§ **PROBLEM REQUIREMENTS**: Your response should be the lines from the one holding "The image size is (397, 430)." to the last line of the data below, copied exactly and with no additions.

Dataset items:
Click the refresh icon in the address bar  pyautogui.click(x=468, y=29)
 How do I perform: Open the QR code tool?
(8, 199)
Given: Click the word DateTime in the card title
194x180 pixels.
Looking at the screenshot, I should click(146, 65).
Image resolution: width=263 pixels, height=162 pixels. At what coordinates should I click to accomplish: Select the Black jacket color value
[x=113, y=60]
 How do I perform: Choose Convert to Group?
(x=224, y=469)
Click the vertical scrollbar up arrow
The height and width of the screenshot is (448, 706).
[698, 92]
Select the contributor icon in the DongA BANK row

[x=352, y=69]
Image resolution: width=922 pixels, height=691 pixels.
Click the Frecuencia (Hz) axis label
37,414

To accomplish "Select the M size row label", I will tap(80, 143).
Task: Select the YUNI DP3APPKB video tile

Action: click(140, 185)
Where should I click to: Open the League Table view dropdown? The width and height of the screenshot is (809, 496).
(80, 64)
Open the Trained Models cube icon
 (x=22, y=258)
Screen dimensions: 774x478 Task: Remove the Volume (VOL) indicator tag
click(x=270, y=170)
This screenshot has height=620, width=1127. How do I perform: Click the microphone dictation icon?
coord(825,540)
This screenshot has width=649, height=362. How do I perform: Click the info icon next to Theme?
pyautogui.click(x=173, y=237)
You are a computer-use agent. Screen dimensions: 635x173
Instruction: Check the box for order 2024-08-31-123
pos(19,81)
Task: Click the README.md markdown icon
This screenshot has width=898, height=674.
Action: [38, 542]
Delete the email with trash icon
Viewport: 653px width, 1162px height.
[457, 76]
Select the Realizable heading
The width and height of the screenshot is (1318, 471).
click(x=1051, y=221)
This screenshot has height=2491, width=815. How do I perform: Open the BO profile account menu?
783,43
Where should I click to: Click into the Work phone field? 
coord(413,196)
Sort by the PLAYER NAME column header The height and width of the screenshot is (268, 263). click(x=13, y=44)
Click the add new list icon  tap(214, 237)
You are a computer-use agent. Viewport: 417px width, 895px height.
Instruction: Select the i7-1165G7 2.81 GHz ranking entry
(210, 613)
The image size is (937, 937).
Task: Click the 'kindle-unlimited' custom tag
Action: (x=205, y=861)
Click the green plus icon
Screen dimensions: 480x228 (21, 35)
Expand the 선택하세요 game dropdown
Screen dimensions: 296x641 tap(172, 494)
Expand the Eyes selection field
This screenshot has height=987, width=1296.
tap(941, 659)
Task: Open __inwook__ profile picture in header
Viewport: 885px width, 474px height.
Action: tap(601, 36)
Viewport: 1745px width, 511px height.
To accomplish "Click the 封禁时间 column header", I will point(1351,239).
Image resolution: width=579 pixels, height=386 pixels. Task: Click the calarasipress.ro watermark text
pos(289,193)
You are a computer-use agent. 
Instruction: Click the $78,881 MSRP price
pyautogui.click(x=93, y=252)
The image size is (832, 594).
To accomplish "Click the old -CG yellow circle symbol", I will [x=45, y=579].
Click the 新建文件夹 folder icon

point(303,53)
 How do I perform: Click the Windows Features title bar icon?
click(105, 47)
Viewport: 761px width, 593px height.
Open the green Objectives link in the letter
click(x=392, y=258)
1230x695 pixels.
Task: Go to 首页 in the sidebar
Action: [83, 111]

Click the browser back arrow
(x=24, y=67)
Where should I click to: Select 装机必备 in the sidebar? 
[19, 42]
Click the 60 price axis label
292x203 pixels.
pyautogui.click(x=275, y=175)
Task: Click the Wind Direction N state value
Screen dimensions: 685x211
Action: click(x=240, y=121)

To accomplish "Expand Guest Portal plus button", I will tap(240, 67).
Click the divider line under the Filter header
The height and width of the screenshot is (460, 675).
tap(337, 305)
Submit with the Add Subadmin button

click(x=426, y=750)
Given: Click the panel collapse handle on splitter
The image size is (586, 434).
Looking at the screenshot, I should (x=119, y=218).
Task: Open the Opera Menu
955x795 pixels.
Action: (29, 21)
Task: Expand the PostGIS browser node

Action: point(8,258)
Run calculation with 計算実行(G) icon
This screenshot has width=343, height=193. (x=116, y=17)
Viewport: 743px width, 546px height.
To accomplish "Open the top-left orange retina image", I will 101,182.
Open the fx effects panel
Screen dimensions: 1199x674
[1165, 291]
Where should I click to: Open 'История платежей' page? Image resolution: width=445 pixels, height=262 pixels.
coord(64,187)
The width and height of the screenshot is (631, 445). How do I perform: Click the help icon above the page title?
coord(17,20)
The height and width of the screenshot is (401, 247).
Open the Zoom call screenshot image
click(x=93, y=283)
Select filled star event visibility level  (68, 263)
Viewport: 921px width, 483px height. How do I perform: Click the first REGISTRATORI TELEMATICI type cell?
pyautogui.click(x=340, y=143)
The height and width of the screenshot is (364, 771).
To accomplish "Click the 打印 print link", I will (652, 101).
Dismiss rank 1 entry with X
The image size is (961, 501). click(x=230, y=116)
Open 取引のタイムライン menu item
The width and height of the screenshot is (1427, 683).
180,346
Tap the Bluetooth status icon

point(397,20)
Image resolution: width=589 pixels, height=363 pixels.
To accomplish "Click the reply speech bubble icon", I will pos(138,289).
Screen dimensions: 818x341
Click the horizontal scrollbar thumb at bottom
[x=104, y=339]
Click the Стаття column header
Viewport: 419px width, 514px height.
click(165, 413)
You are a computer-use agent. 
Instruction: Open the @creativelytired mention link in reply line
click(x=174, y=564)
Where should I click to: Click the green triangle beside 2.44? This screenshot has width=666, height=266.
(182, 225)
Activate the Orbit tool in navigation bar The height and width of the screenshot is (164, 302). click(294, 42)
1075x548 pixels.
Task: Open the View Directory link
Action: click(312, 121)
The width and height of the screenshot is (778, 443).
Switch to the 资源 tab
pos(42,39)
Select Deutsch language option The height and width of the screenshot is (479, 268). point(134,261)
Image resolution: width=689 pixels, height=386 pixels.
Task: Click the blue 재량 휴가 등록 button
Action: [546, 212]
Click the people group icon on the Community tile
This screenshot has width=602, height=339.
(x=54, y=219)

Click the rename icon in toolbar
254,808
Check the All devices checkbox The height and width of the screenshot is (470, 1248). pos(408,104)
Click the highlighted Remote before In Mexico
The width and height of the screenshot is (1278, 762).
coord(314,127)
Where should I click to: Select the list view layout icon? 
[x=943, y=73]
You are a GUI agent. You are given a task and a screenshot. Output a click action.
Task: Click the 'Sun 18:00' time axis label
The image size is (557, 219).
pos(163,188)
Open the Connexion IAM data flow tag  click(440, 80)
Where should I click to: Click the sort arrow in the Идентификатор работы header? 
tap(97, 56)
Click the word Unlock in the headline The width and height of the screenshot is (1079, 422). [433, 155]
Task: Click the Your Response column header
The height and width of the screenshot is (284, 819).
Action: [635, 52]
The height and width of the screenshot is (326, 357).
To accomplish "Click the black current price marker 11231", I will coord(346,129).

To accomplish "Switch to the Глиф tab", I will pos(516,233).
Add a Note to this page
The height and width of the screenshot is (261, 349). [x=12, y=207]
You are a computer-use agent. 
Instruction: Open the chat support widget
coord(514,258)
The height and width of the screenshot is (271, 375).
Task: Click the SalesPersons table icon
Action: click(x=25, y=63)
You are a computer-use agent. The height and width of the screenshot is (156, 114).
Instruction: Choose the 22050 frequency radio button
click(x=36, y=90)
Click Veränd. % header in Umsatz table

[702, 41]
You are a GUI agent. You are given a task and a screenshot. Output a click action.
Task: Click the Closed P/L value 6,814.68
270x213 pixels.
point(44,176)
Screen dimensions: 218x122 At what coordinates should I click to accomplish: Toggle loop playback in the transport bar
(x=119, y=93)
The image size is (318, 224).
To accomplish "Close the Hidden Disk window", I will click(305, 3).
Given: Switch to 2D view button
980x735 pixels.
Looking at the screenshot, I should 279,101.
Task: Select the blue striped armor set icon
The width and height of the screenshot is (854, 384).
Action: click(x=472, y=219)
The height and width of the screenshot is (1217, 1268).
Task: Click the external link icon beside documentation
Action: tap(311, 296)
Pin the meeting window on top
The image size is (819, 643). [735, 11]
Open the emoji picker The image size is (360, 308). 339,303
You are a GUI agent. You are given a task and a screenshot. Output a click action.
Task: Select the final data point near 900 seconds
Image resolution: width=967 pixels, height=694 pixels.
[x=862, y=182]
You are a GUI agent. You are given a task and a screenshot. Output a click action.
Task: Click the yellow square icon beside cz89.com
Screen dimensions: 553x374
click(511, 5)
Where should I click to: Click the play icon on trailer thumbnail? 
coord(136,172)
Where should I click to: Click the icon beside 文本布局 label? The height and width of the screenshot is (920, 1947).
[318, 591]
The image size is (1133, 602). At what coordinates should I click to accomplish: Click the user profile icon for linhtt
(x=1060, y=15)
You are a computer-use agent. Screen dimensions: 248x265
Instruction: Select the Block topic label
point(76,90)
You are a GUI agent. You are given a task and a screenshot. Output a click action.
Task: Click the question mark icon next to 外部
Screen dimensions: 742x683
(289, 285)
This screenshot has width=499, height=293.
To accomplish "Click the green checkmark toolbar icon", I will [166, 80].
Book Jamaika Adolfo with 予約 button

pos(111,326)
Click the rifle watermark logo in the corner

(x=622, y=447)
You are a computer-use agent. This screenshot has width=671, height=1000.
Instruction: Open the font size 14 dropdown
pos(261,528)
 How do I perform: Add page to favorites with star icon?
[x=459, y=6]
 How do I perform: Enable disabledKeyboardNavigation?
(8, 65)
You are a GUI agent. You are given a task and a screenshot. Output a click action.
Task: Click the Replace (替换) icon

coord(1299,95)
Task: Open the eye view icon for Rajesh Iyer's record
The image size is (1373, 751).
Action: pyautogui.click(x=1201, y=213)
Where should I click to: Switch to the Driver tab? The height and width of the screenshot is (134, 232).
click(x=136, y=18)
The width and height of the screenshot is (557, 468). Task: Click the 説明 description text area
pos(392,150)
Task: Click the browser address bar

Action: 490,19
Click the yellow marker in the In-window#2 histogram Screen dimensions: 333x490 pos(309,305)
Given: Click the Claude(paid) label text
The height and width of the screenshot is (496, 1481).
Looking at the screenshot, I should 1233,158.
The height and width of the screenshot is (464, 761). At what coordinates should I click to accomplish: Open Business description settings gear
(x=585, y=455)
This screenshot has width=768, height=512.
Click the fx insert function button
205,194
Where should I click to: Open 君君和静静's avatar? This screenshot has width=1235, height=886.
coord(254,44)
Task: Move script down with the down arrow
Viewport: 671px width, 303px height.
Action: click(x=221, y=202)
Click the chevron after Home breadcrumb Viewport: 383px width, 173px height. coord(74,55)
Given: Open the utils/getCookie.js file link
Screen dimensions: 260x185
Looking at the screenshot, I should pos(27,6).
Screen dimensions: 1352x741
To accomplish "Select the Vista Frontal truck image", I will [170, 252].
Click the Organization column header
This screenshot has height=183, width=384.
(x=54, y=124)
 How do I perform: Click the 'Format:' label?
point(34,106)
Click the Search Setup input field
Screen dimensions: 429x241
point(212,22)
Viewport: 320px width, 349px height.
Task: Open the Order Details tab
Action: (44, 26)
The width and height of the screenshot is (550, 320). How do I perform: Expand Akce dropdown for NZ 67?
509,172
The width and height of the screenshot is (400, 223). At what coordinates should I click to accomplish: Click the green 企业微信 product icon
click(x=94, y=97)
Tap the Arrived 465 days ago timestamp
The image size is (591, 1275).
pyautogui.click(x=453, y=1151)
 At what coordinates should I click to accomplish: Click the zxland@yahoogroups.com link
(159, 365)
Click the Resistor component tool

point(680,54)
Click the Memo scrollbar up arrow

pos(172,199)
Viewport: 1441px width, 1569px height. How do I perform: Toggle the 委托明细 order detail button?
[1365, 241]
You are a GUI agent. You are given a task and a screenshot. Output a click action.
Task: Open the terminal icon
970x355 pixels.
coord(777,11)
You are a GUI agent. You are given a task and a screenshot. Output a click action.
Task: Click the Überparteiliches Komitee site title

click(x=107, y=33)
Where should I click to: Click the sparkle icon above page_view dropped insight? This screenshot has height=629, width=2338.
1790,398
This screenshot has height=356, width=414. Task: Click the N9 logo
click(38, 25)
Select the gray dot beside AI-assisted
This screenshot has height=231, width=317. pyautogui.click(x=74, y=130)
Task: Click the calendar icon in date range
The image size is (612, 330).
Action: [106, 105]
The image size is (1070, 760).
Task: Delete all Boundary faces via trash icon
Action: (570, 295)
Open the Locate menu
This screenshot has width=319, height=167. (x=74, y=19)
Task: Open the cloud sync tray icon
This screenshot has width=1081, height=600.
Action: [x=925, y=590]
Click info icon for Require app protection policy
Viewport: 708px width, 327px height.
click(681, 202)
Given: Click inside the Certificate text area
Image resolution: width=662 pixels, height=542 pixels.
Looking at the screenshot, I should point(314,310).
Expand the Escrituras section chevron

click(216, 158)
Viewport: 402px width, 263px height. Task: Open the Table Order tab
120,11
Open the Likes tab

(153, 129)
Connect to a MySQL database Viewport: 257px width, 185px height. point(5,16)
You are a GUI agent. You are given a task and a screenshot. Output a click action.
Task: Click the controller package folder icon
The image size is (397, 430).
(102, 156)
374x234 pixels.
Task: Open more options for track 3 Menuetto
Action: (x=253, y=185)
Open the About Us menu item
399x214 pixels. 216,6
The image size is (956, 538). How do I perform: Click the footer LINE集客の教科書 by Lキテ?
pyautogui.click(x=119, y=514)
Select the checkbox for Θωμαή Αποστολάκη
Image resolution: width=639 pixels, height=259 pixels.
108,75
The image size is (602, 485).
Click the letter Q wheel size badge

§ **RESULT FOR THIS EXERCISE**:
The image size is (397, 430).
(102, 156)
374x234 pixels.
Task: Open more options for track 3 Menuetto
Action: (x=253, y=185)
Open the About Us menu item
399x214 pixels. 216,6
The image size is (956, 538). How do I perform: Click the footer LINE集客の教科書 by Lキテ?
pyautogui.click(x=119, y=514)
Select the checkbox for Θωμαή Αποστολάκη
Image resolution: width=639 pixels, height=259 pixels.
108,75
The image size is (602, 485).
Click the letter Q wheel size badge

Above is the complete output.